The influx of new membership—antiquarians, historians, mystics and intellectuals of every stripe who were attracted to the fraternity at the time of the Enlightenment—brought with them and contributed to the lodges their own special gifts in interpreting holy writ, the classics and the emerging sciences. We have a classic example in the Book of Joshua 10:12 where Joshua prayed that the Lord would stop the sun. One result of this story was the rounding out of the Masonic symbolic degree ceremonials to substantially the forms in use today, particularly in the signs practiced in the Fellowcraft Degree. Traces of Symbolism from Operative Masonry are preserved in the Craft and superimposed on the work of the Masonic ritualists. Also discernible are the great contributions made by the Rosicrucians, Kabbalists, Gnostics and Phythagoreans, as well as the great debt owed by Masonry to ancient Egyptian, Greek, and Oriental philosophies.
It was the wide extension of British commerce throughout the world that brought the Craft into vogue through the activity of the army and the navy, who were the prime medium of carrying the fraternity into the furthermost British colonies, into various recesses of Europe and across the oceans to North America. In Canada, particularly in Quebec, working lodges in Wolfe's army were of Scottish, English and Irish Constitutions. The Lodge of Antiquity, Number 1 on the registry of the Grand Lodge of Quebec, owes its original charter to the latter of the above Grand Lodges.
From these early beginnings we now define the Chaplain's role in Masonry, which is to interpret the spirituality of the ritual to the Master of the Lodge and through him to all Lodge members.
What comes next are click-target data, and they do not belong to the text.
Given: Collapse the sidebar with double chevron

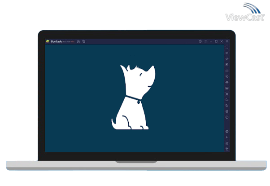Looking at the screenshot, I should pos(227,41).
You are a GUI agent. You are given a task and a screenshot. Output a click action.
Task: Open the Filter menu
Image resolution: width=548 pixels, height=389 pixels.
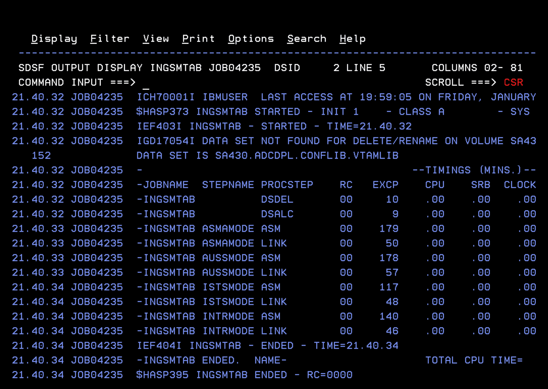tap(110, 39)
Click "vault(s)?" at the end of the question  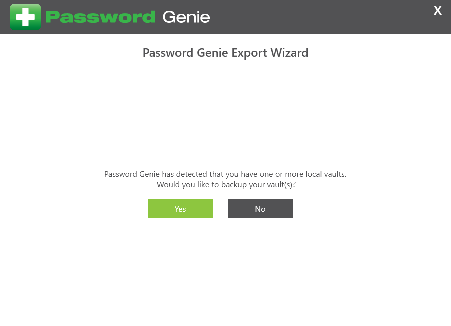(282, 185)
He is to assist in elevating the moral, ethical and intellectual level of the members of this community, and in going beyond his constituency, to all ranks in society. In this office it is essential that he be conversant with the history, aims, purposes and fundamentals of the Order in general and with his Lodge in particular, paying special attention to the membership as individuals with their own particular needs and problems. His prayers unite the Brethren in a mystical bond of fellowship whose faculties are, at this time, directed toward God, the Supreme Being, to whom all must submit, and whom we ought most humbly to adore.
The only time a candidate's particular religion is of importance to the Order is when he takes his obligation on the sacred book of his own religion, the better to deem it solemn and binding. His religion is otherwise of no concern to anyone. But it is the concern of the Office of Chaplain to see that the Holy Bible is in its place on the altar when the Lodge is opened -- for the Bible, and the Square and Compasses, represent the Three Great Lights by which a Mason must walk and work.
The Chaplain is aware that a good man will find there is goodness in the world; an honest man will find there is honesty in the world; and a man of principle will find principle and integrity in the spirit and hearts of others. The role of the Chaplain is to promote thorough, faithful, and honest endeavour to improve. In so doing, he makes his greatest contribution to the Lodge. For we believe that there is a God; that he is our Father, that he has a paternal interest in our welfare and improvement; that he has given us powers by means of which we may escape from sin and all its temptations; and that he destined us to a life of endless progress toward perfection and a knowledge of himself.
If we believe this, as every Chaplain should, and if we impart and transmit this to the Brethren, we live calmly, endure patiently, and labour steadfastly as conquerors in the great struggle of life.